━━━━━ Records for processing ━━━━━
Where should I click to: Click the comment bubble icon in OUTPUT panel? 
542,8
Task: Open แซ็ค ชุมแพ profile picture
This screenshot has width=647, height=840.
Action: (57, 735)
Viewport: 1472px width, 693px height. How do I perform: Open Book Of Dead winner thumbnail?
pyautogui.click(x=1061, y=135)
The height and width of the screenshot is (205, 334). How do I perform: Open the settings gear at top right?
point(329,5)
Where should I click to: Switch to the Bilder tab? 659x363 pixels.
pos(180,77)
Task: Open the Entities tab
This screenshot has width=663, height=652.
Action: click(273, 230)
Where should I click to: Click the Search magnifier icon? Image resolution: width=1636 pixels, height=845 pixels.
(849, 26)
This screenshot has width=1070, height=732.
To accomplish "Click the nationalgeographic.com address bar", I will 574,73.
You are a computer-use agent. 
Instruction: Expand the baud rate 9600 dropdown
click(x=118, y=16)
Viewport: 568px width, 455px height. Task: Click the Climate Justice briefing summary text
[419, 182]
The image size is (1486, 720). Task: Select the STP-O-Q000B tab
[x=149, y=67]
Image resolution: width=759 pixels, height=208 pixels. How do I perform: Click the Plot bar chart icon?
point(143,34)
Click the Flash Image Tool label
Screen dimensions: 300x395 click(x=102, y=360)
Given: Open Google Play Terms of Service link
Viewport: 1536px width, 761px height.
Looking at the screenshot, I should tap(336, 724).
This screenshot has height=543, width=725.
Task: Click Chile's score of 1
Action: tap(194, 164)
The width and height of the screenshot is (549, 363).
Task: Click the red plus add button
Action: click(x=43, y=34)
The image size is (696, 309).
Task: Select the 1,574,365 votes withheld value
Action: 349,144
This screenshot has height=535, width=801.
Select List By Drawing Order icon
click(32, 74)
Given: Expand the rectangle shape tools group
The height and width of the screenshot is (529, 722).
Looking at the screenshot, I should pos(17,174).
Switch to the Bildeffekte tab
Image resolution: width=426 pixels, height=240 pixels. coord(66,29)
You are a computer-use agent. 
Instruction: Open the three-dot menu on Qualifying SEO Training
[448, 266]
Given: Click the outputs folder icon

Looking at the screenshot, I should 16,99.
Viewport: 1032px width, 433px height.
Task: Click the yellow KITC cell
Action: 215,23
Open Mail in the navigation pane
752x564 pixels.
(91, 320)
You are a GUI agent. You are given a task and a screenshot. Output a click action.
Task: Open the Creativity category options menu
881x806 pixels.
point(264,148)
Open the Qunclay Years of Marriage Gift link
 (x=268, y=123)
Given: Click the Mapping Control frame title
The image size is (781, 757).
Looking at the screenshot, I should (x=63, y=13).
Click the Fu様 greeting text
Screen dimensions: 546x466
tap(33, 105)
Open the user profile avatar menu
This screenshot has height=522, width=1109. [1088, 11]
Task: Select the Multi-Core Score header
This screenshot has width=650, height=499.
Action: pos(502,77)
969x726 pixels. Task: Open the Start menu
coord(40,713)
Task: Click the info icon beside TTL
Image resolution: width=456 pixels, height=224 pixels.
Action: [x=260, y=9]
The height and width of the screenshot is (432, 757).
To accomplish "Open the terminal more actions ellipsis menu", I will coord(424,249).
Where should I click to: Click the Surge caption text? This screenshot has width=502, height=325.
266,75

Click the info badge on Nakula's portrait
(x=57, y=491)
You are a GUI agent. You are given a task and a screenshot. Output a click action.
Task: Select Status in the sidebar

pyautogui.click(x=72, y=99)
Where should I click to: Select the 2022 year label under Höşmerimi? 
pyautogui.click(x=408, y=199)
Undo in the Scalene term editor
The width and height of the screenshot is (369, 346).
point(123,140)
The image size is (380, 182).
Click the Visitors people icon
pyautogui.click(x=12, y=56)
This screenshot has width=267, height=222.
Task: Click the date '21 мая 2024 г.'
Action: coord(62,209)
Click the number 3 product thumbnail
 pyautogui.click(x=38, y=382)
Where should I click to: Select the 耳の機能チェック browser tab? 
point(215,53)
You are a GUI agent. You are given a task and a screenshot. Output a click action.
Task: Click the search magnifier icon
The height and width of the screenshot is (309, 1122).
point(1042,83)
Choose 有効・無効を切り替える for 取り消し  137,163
━━━━━
- _What to do_
Please reproduce every record shown above, exactly as written.

- _Solved problem_
Where should I click to: Click the comment bubble icon in OUTPUT panel? 
542,8
Task: Open แซ็ค ชุมแพ profile picture
This screenshot has width=647, height=840.
Action: (57, 735)
Viewport: 1472px width, 693px height. How do I perform: Open Book Of Dead winner thumbnail?
pyautogui.click(x=1061, y=135)
The height and width of the screenshot is (205, 334). How do I perform: Open the settings gear at top right?
point(329,5)
Where should I click to: Switch to the Bilder tab? 659x363 pixels.
pos(180,77)
Task: Open the Entities tab
This screenshot has width=663, height=652.
Action: click(273, 230)
Where should I click to: Click the Search magnifier icon? Image resolution: width=1636 pixels, height=845 pixels.
(849, 26)
This screenshot has width=1070, height=732.
To accomplish "Click the nationalgeographic.com address bar", I will 574,73.
You are a computer-use agent. 
Instruction: Expand the baud rate 9600 dropdown
click(x=118, y=16)
Viewport: 568px width, 455px height. Task: Click the Climate Justice briefing summary text
[419, 182]
The image size is (1486, 720). Task: Select the STP-O-Q000B tab
[x=149, y=67]
Image resolution: width=759 pixels, height=208 pixels. How do I perform: Click the Plot bar chart icon?
point(143,34)
Click the Flash Image Tool label
Screen dimensions: 300x395 click(x=102, y=360)
Given: Open Google Play Terms of Service link
Viewport: 1536px width, 761px height.
Looking at the screenshot, I should tap(336, 724).
This screenshot has height=543, width=725.
Task: Click Chile's score of 1
Action: tap(194, 164)
The width and height of the screenshot is (549, 363).
Task: Click the red plus add button
Action: click(x=43, y=34)
The image size is (696, 309).
Task: Select the 1,574,365 votes withheld value
Action: 349,144
This screenshot has height=535, width=801.
Select List By Drawing Order icon
click(32, 74)
Given: Expand the rectangle shape tools group
The height and width of the screenshot is (529, 722).
Looking at the screenshot, I should pos(17,174).
Switch to the Bildeffekte tab
Image resolution: width=426 pixels, height=240 pixels. coord(66,29)
You are a computer-use agent. 
Instruction: Open the three-dot menu on Qualifying SEO Training
[448, 266]
Given: Click the outputs folder icon

Looking at the screenshot, I should 16,99.
Viewport: 1032px width, 433px height.
Task: Click the yellow KITC cell
Action: 215,23
Open Mail in the navigation pane
752x564 pixels.
(91, 320)
You are a GUI agent. You are given a task and a screenshot. Output a click action.
Task: Open the Creativity category options menu
881x806 pixels.
point(264,148)
Open the Qunclay Years of Marriage Gift link
 (x=268, y=123)
Given: Click the Mapping Control frame title
The image size is (781, 757).
Looking at the screenshot, I should (x=63, y=13).
Click the Fu様 greeting text
Screen dimensions: 546x466
tap(33, 105)
Open the user profile avatar menu
This screenshot has height=522, width=1109. [1088, 11]
Task: Select the Multi-Core Score header
This screenshot has width=650, height=499.
Action: pos(502,77)
969x726 pixels. Task: Open the Start menu
coord(40,713)
Task: Click the info icon beside TTL
Image resolution: width=456 pixels, height=224 pixels.
Action: [x=260, y=9]
The height and width of the screenshot is (432, 757).
To accomplish "Open the terminal more actions ellipsis menu", I will coord(424,249).
Where should I click to: Click the Surge caption text? This screenshot has width=502, height=325.
266,75

Click the info badge on Nakula's portrait
(x=57, y=491)
You are a GUI agent. You are given a task and a screenshot. Output a click action.
Task: Select Status in the sidebar

pyautogui.click(x=72, y=99)
Where should I click to: Select the 2022 year label under Höşmerimi? 
pyautogui.click(x=408, y=199)
Undo in the Scalene term editor
The width and height of the screenshot is (369, 346).
point(123,140)
The image size is (380, 182).
Click the Visitors people icon
pyautogui.click(x=12, y=56)
This screenshot has width=267, height=222.
Task: Click the date '21 мая 2024 г.'
Action: coord(62,209)
Click the number 3 product thumbnail
 pyautogui.click(x=38, y=382)
Where should I click to: Select the 耳の機能チェック browser tab? 
point(215,53)
You are a GUI agent. You are given a task and a screenshot. Output a click action.
Task: Click the search magnifier icon
The height and width of the screenshot is (309, 1122).
point(1042,83)
Choose 有効・無効を切り替える for 取り消し  137,163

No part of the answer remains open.